The ability to characterize material microstructure in 3-D is a critical methodology for developing unbiased structure-property relationships. This tutorial will cover experimental approaches to use and optimize the Dual-Beam Focused Ion Beam Scanning Electron Microscope (DB FIB-SEM) to perform serial sectioning experiments at the micron-size scale. The tutorial will cover the state-of-the-art advances as well as current limitations of this technique, and in particular will cover the integration of ion beam imaging, EBSD and EDS mapping into the serial sectioning experiment.

A three-part tutorial program will be compiled to help microscopists and materials scientists (1) understand the state-of-the-art in instrumentation for atom probe tomography and, (2) learn about advanced specimen preparation techniques. And (3) explore applications in the study of advanced nanomaterials. This will include studies of Si-based semiconductor devices, advanced aluminium alloys, zirconium alloys, and spinodal systems and involve an analysis of solute distribution, states of clustering, nucleation and the characterisation of nanoscale precipitation and phase decomposition, beam imaging, EBSD and EDS mapping into the serial sectioning experiment.

This tutorial covers many aspects of CCD technology as they relate to modern TEM functionality. Fundamentals of CCD camera construction, including scintillator considerations, number of pixels, pixel size, camera speed versus read-out speed, lens coupled versus fiber optic coupled, and speed versus sensitivity trade-offs will be discussed as they relate to the actual use of the TEM. Use of TV cameras on a TEM will also be addressed. By the end of the tutorial, the attendee will be able to make a better informed decision as to what moving up to a digital camera will bring about in terms of benefits to the users EM facility. Potential future directions in this developing area will also be discussed. Both the materials sciences and the life sciences TEM user will be addressed.

Electron tomography is a powerful method for obtaining the three-dimensional structure of a specimen from a set of images taken at a series of tilt angles. This tutorial will introduce the basic principles of tomography, then go through the series of steps involved in building a tomographic reconstruction with the IMOD software package. This will include the reconstruction of a single volume from tilt series taken around two orthogonal axes, a method that can significantly improve results for some specimens. The tutorial will also cover how to deal with some of the problems commonly encountered when doing tomographic reconstructions.

The successful "Experts" sessions began in 1997 as a novel means of communicating scientific knowledge. Essentially, hot topics are identified and experts are located to answer questions posed from the audience. One or more invited "experts" makes a short presentation to introduce the topic.

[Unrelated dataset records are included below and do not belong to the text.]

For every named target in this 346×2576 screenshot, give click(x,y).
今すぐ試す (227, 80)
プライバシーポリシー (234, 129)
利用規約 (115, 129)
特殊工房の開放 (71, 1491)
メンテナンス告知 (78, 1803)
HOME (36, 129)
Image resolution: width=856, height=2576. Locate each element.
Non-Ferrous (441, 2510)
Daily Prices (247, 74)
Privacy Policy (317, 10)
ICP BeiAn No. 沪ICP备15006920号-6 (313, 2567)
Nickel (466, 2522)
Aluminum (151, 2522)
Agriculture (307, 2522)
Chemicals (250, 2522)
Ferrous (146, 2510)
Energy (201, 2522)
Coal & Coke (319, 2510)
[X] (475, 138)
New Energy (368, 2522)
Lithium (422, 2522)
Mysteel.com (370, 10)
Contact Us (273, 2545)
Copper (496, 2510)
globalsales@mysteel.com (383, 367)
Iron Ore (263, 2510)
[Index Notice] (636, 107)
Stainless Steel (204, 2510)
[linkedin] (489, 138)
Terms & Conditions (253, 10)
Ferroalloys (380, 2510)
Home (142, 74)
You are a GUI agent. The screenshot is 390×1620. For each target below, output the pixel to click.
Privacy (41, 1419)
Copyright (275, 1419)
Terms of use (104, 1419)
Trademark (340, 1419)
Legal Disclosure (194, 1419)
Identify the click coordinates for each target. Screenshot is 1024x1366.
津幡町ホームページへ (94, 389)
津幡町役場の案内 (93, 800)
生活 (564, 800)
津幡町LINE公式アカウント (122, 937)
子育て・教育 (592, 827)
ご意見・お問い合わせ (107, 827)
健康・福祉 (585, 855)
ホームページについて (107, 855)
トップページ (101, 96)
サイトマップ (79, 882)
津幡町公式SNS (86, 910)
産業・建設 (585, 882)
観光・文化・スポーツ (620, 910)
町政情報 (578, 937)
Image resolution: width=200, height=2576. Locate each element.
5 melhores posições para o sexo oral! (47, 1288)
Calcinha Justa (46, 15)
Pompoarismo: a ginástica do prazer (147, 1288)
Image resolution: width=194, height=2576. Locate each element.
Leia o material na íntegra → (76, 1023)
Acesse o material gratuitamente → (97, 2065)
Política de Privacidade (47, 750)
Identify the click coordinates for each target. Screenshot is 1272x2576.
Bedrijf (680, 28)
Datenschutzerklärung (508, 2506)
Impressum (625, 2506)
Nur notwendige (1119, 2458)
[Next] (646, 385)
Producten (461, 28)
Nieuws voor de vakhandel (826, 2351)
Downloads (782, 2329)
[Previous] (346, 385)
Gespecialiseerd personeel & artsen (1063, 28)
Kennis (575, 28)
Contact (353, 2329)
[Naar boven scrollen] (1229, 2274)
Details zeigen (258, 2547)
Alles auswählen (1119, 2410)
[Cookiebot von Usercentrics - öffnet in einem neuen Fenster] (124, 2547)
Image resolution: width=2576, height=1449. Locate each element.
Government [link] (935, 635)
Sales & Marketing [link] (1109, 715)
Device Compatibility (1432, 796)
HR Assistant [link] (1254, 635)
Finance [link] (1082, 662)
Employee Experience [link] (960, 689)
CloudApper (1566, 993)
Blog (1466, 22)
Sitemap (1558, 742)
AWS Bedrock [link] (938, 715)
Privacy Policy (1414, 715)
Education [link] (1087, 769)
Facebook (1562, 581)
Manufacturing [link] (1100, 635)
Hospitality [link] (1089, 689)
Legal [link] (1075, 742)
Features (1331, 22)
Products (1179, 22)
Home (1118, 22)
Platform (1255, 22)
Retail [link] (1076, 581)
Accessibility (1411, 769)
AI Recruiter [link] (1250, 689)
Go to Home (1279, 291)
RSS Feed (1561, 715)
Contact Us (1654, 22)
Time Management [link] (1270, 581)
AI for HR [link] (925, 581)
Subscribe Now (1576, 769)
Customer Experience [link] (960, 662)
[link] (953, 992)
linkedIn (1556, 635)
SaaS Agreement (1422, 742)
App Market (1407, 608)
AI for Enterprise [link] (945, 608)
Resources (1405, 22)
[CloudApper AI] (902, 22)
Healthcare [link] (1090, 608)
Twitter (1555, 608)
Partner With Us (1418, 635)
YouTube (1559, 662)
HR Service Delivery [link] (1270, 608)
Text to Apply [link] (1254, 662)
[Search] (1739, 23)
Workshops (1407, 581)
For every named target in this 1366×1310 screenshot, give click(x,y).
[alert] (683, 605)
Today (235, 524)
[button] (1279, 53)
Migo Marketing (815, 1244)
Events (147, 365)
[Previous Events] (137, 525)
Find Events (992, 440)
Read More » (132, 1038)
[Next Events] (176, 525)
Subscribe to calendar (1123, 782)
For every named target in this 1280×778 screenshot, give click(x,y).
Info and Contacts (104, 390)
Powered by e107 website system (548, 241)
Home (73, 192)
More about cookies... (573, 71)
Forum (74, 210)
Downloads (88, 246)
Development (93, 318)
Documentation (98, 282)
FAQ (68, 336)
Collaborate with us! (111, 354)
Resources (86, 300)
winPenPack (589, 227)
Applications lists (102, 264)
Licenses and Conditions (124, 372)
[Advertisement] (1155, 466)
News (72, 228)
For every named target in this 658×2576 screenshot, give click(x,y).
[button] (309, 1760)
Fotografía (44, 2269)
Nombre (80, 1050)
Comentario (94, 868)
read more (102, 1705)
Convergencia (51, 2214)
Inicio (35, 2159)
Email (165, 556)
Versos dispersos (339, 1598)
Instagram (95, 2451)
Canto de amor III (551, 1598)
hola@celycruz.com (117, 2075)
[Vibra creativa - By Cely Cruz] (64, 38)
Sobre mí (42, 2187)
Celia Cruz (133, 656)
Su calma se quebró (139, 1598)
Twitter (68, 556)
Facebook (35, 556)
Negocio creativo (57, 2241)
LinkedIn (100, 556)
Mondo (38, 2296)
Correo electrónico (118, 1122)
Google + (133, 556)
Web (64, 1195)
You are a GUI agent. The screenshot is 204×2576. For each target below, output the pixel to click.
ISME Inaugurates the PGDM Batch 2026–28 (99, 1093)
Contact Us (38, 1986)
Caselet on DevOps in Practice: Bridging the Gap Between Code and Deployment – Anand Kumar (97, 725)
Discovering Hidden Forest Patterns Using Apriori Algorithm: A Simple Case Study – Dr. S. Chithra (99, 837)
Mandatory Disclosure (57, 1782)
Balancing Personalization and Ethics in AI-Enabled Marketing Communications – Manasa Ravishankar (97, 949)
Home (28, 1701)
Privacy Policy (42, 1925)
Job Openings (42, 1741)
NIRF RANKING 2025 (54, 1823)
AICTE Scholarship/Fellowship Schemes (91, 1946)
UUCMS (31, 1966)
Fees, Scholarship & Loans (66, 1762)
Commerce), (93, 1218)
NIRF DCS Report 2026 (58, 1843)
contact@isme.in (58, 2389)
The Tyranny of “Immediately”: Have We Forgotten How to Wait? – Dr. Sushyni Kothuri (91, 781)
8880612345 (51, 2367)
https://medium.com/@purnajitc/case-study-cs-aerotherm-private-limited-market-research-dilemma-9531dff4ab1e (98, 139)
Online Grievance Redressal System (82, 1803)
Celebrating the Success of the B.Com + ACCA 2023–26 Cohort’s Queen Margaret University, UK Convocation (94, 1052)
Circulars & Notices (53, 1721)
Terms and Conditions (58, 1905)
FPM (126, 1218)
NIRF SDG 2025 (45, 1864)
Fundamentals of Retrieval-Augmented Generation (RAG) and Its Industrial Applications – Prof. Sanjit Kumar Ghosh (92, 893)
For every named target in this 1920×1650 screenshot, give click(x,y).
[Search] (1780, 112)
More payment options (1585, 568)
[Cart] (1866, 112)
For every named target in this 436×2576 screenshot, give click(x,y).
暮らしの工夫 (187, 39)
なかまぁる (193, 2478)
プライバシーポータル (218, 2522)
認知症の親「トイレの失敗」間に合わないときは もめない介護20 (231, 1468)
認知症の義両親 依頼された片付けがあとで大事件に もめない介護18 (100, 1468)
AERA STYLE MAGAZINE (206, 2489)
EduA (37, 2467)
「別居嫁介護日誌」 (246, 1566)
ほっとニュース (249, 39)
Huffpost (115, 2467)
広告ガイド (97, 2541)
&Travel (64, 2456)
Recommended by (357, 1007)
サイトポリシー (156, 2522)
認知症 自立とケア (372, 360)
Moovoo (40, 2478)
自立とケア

Audience members then ask questions and the "experts" provide answers. Other members of the audience may also contribute answers to some problems. Sharing of experience and information is strongly encouraged as the purpose is to have a dynamic discussion among the panel and audience participants. The topics for 2006 are:

Physical Sciences
Routine and Advanced Applications of EBSD
Organizer: Roy Geiss
Experts will describe both routine and advanced applications of electron backscatter diffraction in material science. Discussion topics will include orientation imaging, phase identification and strain measurement.

Biological Sciences
Application of Low Voltage STEM
Organizer: Edward Principe

Experts will describe the applications of low voltage STEM imaging in the biological as well as material science disciplines. Discussion topics will include advantages, disadvantages and limitations of low voltage STEM as well as possible future directions for the technology.